Thus, the kitchen became associated with the fire element and regarded as one of the most important spaces in the house for cultivating positive energy by applying the principles of feng shui.
In modern feng shui, the kitchen is still one of the most important rooms of the house. It’s the heart of your home and represents health, wealth, abundance, and prosperity. It is the room that literally energizes you through nourishment.
Any problems or imbalances in the energy flowing through the kitchen can affect every aspect of your whole family’s life – and anyone you feed out of your kitchen.
General Rules for Good Kitchen Feng Shui
Commanding Position
In the kitchen, the stove is the natural commanding position since it’s the place where the room’s primary function, cooking, is carried out.
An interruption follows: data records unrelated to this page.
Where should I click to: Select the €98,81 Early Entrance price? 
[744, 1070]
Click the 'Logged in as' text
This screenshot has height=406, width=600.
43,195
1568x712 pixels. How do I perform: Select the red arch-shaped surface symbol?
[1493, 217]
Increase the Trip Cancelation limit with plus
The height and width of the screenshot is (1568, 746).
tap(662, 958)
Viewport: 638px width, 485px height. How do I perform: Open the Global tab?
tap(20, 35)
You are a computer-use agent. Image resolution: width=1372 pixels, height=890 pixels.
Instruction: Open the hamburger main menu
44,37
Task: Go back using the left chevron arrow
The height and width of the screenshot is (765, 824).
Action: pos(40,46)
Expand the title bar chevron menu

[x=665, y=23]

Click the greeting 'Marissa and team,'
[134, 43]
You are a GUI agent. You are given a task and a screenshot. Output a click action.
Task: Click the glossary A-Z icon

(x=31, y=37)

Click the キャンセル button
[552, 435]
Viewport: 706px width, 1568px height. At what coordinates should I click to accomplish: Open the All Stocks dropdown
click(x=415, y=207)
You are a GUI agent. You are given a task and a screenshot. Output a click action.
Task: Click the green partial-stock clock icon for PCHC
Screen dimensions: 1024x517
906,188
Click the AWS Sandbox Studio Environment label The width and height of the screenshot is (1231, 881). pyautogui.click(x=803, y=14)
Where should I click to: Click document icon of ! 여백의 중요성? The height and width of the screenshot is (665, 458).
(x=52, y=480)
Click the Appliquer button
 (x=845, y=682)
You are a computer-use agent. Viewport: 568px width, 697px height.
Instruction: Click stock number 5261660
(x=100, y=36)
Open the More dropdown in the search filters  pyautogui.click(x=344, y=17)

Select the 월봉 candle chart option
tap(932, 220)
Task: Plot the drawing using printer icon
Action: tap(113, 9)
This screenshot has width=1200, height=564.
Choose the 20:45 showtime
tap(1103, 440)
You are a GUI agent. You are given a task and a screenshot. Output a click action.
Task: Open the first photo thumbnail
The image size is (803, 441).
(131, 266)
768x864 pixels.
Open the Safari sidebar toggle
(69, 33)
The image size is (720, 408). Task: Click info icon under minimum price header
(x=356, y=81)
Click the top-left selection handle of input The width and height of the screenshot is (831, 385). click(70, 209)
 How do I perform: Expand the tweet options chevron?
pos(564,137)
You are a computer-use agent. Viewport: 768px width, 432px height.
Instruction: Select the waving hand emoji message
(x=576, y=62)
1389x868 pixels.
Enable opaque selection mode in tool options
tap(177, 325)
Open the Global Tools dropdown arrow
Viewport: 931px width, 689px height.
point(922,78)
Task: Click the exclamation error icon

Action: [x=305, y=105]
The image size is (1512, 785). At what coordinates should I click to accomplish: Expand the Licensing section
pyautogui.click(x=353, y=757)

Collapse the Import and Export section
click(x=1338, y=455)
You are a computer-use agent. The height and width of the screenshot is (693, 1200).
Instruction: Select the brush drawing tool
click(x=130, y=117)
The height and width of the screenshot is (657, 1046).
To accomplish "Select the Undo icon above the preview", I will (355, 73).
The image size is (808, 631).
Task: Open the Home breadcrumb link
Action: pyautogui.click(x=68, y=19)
If you’re building or renovating your own kitchen, place the stove in a location where you will be able to see the door while you’re standing, facing the stove, and cooking.
If your stove faces the wall, and you can’t renovate your kitchen, you can improve feng shui by adding a mirror in a place that allows you to see the door while you cook.
Use Resources Equally
There’s a joke circulating about how having a favorite burner is a sign of officially entering adulthood. However, favoring one burner over the rest is bad feng shui and can destabilize the energy in your kitchen.
The reasoning behind this is that burners represent opportunities, and favoring one opportunity means you might be ignoring or missing out on others. When you use mindfulness to take full advantage of the symbolic opportunities in your kitchen, your mind will learn to identify new opportunities in other areas of life, as well.
So, try to use all of the resources in your kitchen equally, and this means forgoing your favorite burner and rotating around the stovetop each time you cook, instead.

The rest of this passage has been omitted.